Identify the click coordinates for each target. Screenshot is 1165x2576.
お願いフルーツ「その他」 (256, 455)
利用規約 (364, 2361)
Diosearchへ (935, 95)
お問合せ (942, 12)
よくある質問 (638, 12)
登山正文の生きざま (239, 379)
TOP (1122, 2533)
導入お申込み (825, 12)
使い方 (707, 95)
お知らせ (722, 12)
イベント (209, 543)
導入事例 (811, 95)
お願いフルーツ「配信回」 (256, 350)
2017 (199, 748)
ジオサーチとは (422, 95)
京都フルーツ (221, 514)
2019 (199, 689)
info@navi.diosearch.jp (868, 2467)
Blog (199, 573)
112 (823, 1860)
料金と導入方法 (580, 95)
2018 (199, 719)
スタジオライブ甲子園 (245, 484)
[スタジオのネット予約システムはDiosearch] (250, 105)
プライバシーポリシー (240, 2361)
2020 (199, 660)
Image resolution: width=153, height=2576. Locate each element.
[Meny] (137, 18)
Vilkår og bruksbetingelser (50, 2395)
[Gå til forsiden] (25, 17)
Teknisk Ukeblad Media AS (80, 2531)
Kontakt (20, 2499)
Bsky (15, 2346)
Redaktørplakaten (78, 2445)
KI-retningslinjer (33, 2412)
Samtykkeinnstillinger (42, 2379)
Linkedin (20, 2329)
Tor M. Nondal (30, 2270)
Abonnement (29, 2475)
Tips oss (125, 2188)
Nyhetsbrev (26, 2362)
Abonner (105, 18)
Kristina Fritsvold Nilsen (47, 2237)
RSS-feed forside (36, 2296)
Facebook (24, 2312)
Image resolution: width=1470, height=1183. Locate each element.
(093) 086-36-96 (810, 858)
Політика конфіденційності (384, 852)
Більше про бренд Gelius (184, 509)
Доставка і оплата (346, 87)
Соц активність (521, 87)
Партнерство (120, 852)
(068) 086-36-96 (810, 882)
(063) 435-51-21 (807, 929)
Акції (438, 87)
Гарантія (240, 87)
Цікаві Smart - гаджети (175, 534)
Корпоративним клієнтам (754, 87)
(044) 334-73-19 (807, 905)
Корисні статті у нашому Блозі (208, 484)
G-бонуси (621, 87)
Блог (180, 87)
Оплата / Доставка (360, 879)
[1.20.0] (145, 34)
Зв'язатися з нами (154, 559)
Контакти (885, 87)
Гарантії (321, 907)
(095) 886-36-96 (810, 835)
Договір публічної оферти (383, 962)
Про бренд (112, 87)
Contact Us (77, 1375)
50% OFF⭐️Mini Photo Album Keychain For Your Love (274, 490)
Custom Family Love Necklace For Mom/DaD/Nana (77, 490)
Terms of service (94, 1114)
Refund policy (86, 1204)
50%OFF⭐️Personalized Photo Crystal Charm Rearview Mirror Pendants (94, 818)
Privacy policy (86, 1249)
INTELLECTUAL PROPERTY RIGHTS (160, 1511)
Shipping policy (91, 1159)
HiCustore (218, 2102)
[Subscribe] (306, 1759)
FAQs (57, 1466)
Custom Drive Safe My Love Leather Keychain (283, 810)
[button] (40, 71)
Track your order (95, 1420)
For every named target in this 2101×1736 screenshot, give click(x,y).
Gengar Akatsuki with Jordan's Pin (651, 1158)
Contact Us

******

> **WHAT YOU HAVE TO DO**
Return every line of the listing that has the word "target" in it.

> **RESULT OF THE TASK**
Identify the click coordinates for each target. Screenshot is 1165x2576.
For every named target in this 2101×1736 screenshot, give click(x,y).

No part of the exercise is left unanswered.